Aquí precisamente se asienta la dinámica y el fundamento psicológico del ritual, ya que para apaciguar a la Gran Madre, para que la Gran Protectora no termine convirtiéndose en la airada Destructora, es necesario llevar a cabo determinados ritos."
(Ken Wilber, Después del Edén, 1981)
Así mismo, Jung señalará que, dado que el desarrollo de la individualidad era mínimo, en este tiempo conceptos como la "subjetividad" prácticamente no tenían lugar, ya que el ego ("yo") emergente estaba todavía casi completamente sumergido o identificado con la colectividad de su grupo social.

Sin embargo, está carencia de subjetividad y de distancia crítica frente a las tradiciones establecidas parece haber sido complementada o suplida justamente con un gran apego a los valores y propósitos colectivos, lo que dio lugar a culturas extraordinariamente pacíficas y estables, que convivían en una relativa armonía, sin signos de guerras, opresión o esclavitud, y sin diferencias marcadas de poder entre los sexos.

Basándose en los hallazgos de la antropología, muchos autores han concluido que en estas culturas valores como el poder, la conquista y el heroísmo, tan propios de la cultura occidental clásica, parecían estar prácticamente ausentes.

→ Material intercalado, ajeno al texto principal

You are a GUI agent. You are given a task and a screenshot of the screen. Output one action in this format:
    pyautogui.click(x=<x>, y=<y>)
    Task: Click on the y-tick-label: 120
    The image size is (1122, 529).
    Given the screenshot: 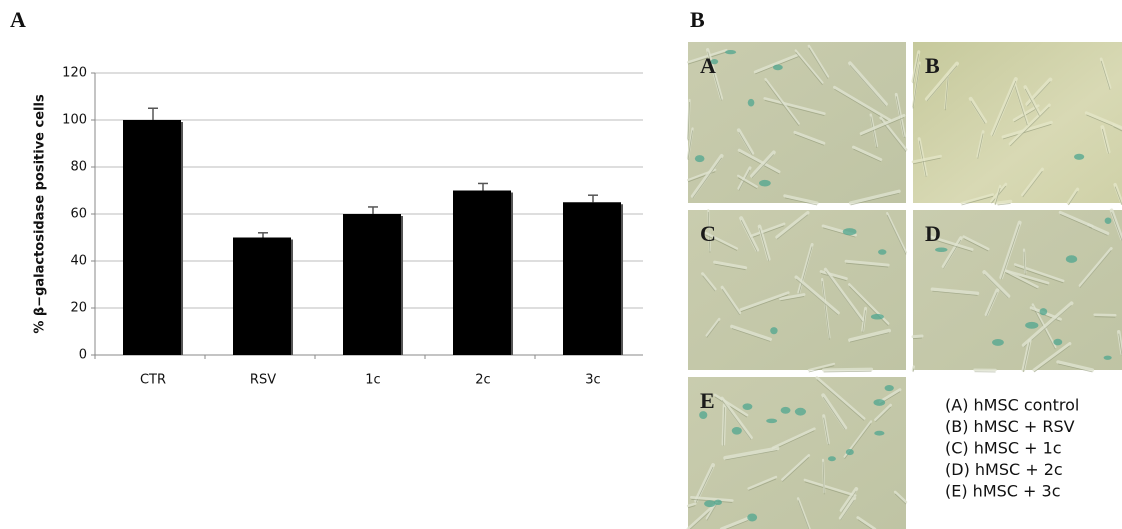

En su lugar, predominaba un universo simbólico que orbitaba en torno a los valores maternales, la fertilidad, la belleza y la cooperación colectiva.
"Las divinidades de estos pueblos no llevan lanzas, espadas ni relámpagos, ni se han hallado sepulturas de jefes especialmente lujosas que sugieran una organización jerárquica de la sociedades con líderes poderosos y una población sumisa.

No existen imágenes que celebren la guerra, ni siquiera que la representen… no se había hecho hincapié en la elección de lugares elevados, en construir muros de tamaño desmesurado o armas para protegerse de los enemigos.

Aún más, la colina o montaña se elegía como lugar de construcción de un santuario, no como campamento fortificado o ciudadela… Más bien, incontables ilustraciones de la naturaleza atestiguan el sentido que estos pueblos tenían de la belleza y de la sacralidad de la vida."
(Anne Baring & Jules Cashford, El Mito de la Diosa, 1991)
 Como ha mostrado la psicología profunda, las religiones y las mitologías reflejan la estructura, los valores y la organización de las culturas en las que emergen.

Por ello,
"es comprensible que las sociedades con tal imagen de los poderes que gobiernan el universo, tuvieran una estructura social muy diferente de aquellas que veneran a un Padre divino que empuña un relámpago o una espada.

Y parece aún más lógico que en aquellas sociedades que conceptuaban en forma femenina a los poderes que regían el universo, las mujeres no hayan sido consideradas como sumisas y que las cualidades 'afeminadas' tales como el cariño, la compasión y la no violencia hayan sido altamente valoradas."
(Riane Eisler, Ibid)
Intentando evitar las idealizaciones míticas, que descansan siempre bajo la arquetípica fascinación del Paraíso Perdido, y aunque nos resulte difícil de asimilar, la evidencia arqueológica parece hablarnos con bastante elocuencia de un extenso período en la historia del ser humano que fue próspero, relativamente igualitario y pacífico durante más de 2.000 años.

Pero en los últimos siglos de la Era de bronce, la historia humana sufrió una increíble y brutal transformación.